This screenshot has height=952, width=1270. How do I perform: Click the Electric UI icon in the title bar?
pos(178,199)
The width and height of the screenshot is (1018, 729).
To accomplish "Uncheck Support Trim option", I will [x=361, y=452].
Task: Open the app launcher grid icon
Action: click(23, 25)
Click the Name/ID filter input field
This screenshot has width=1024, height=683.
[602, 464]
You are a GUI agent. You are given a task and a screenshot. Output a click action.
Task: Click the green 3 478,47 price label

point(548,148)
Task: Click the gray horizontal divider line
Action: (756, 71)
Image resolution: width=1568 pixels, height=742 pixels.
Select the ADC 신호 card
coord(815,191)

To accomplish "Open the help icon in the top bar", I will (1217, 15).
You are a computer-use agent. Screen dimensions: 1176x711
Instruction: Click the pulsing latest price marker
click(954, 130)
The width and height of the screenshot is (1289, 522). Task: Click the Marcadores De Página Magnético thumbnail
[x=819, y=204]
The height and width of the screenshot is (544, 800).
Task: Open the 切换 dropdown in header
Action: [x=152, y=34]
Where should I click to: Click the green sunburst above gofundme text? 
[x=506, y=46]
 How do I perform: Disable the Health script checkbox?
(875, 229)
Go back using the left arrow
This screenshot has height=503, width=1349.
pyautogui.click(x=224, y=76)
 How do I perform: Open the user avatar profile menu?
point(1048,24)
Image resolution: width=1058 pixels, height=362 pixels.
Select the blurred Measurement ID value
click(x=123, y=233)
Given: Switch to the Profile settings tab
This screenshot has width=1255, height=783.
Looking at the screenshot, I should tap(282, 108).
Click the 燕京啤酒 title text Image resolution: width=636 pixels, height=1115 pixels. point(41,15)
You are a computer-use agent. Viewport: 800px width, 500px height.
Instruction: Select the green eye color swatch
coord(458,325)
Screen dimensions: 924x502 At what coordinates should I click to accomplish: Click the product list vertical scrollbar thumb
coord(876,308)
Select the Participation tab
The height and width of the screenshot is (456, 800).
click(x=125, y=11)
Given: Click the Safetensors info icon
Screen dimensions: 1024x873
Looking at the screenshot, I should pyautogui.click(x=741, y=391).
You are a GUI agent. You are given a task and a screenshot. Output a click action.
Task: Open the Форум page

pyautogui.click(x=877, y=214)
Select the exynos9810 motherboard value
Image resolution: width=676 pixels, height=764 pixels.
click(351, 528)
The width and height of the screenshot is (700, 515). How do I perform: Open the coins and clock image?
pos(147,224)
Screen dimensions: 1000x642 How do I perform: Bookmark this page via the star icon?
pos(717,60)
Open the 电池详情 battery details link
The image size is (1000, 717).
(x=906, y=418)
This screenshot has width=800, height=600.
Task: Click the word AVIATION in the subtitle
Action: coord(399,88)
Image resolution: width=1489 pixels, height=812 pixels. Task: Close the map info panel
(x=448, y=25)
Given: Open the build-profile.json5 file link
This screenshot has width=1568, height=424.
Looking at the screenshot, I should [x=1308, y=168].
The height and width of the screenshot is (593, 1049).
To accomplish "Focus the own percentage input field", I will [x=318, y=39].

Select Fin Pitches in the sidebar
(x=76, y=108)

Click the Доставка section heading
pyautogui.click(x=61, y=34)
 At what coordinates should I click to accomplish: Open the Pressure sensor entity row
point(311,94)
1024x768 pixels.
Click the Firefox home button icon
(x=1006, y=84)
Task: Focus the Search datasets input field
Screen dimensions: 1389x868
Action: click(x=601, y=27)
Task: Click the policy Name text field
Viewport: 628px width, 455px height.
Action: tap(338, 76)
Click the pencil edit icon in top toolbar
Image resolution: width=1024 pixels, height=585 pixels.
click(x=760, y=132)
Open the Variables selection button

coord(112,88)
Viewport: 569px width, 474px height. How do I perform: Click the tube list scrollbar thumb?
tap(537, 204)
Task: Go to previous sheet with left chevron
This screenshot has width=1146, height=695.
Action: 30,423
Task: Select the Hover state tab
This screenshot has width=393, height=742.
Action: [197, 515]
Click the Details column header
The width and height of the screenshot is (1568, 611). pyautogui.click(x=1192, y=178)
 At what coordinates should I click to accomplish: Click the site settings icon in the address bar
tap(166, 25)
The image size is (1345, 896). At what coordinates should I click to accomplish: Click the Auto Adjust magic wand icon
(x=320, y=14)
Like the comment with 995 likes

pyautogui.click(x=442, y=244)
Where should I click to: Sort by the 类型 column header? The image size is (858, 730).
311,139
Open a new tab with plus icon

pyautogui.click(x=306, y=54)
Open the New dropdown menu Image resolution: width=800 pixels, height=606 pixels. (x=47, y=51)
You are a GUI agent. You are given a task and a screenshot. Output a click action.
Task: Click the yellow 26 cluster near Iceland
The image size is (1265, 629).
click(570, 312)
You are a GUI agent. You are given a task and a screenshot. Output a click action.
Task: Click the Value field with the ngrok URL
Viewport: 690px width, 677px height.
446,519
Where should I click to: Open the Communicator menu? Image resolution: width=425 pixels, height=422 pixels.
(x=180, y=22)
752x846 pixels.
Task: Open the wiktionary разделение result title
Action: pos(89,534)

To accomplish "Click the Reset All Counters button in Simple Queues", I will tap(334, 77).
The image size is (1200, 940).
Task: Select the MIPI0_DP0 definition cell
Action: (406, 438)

# EXERCISE DIRECTIONS
Above are the records; copy all of them exactly.

# ANSWER BOX
This screenshot has height=952, width=1270. How do I perform: Click the Electric UI icon in the title bar?
pos(178,199)
The width and height of the screenshot is (1018, 729).
To accomplish "Uncheck Support Trim option", I will [x=361, y=452].
Task: Open the app launcher grid icon
Action: click(23, 25)
Click the Name/ID filter input field
This screenshot has width=1024, height=683.
[602, 464]
You are a GUI agent. You are given a task and a screenshot. Output a click action.
Task: Click the green 3 478,47 price label

point(548,148)
Task: Click the gray horizontal divider line
Action: (756, 71)
Image resolution: width=1568 pixels, height=742 pixels.
Select the ADC 신호 card
coord(815,191)

To accomplish "Open the help icon in the top bar", I will (1217, 15).
You are a computer-use agent. Screen dimensions: 1176x711
Instruction: Click the pulsing latest price marker
click(954, 130)
The width and height of the screenshot is (1289, 522). Task: Click the Marcadores De Página Magnético thumbnail
[x=819, y=204]
The height and width of the screenshot is (544, 800).
Task: Open the 切换 dropdown in header
Action: [x=152, y=34]
Where should I click to: Click the green sunburst above gofundme text? 
[x=506, y=46]
 How do I perform: Disable the Health script checkbox?
(875, 229)
Go back using the left arrow
This screenshot has height=503, width=1349.
pyautogui.click(x=224, y=76)
 How do I perform: Open the user avatar profile menu?
point(1048,24)
Image resolution: width=1058 pixels, height=362 pixels.
Select the blurred Measurement ID value
click(x=123, y=233)
Given: Switch to the Profile settings tab
This screenshot has width=1255, height=783.
Looking at the screenshot, I should tap(282, 108).
Click the 燕京啤酒 title text Image resolution: width=636 pixels, height=1115 pixels. point(41,15)
You are a computer-use agent. Viewport: 800px width, 500px height.
Instruction: Select the green eye color swatch
coord(458,325)
Screen dimensions: 924x502 At what coordinates should I click to accomplish: Click the product list vertical scrollbar thumb
coord(876,308)
Select the Participation tab
The height and width of the screenshot is (456, 800).
click(x=125, y=11)
Given: Click the Safetensors info icon
Screen dimensions: 1024x873
Looking at the screenshot, I should pyautogui.click(x=741, y=391).
You are a GUI agent. You are given a task and a screenshot. Output a click action.
Task: Open the Форум page

pyautogui.click(x=877, y=214)
Select the exynos9810 motherboard value
Image resolution: width=676 pixels, height=764 pixels.
click(351, 528)
The width and height of the screenshot is (700, 515). How do I perform: Open the coins and clock image?
pos(147,224)
Screen dimensions: 1000x642 How do I perform: Bookmark this page via the star icon?
pos(717,60)
Open the 电池详情 battery details link
The image size is (1000, 717).
(x=906, y=418)
This screenshot has width=800, height=600.
Task: Click the word AVIATION in the subtitle
Action: coord(399,88)
Image resolution: width=1489 pixels, height=812 pixels. Task: Close the map info panel
(x=448, y=25)
Given: Open the build-profile.json5 file link
This screenshot has width=1568, height=424.
Looking at the screenshot, I should [x=1308, y=168].
The height and width of the screenshot is (593, 1049).
To accomplish "Focus the own percentage input field", I will [x=318, y=39].

Select Fin Pitches in the sidebar
(x=76, y=108)

Click the Доставка section heading
pyautogui.click(x=61, y=34)
 At what coordinates should I click to accomplish: Open the Pressure sensor entity row
point(311,94)
1024x768 pixels.
Click the Firefox home button icon
(x=1006, y=84)
Task: Focus the Search datasets input field
Screen dimensions: 1389x868
Action: click(x=601, y=27)
Task: Click the policy Name text field
Viewport: 628px width, 455px height.
Action: tap(338, 76)
Click the pencil edit icon in top toolbar
Image resolution: width=1024 pixels, height=585 pixels.
click(x=760, y=132)
Open the Variables selection button

coord(112,88)
Viewport: 569px width, 474px height. How do I perform: Click the tube list scrollbar thumb?
tap(537, 204)
Task: Go to previous sheet with left chevron
This screenshot has width=1146, height=695.
Action: 30,423
Task: Select the Hover state tab
This screenshot has width=393, height=742.
Action: [197, 515]
Click the Details column header
The width and height of the screenshot is (1568, 611). pyautogui.click(x=1192, y=178)
 At what coordinates should I click to accomplish: Click the site settings icon in the address bar
tap(166, 25)
The image size is (1345, 896). At what coordinates should I click to accomplish: Click the Auto Adjust magic wand icon
(x=320, y=14)
Like the comment with 995 likes

pyautogui.click(x=442, y=244)
Where should I click to: Sort by the 类型 column header? The image size is (858, 730).
311,139
Open a new tab with plus icon

pyautogui.click(x=306, y=54)
Open the New dropdown menu Image resolution: width=800 pixels, height=606 pixels. (x=47, y=51)
You are a GUI agent. You are given a task and a screenshot. Output a click action.
Task: Click the yellow 26 cluster near Iceland
The image size is (1265, 629).
click(570, 312)
You are a GUI agent. You are given a task and a screenshot. Output a click action.
Task: Click the Value field with the ngrok URL
Viewport: 690px width, 677px height.
446,519
Where should I click to: Open the Communicator menu? Image resolution: width=425 pixels, height=422 pixels.
(x=180, y=22)
752x846 pixels.
Task: Open the wiktionary разделение result title
Action: pos(89,534)

To accomplish "Click the Reset All Counters button in Simple Queues", I will tap(334, 77).
The image size is (1200, 940).
Task: Select the MIPI0_DP0 definition cell
Action: (406, 438)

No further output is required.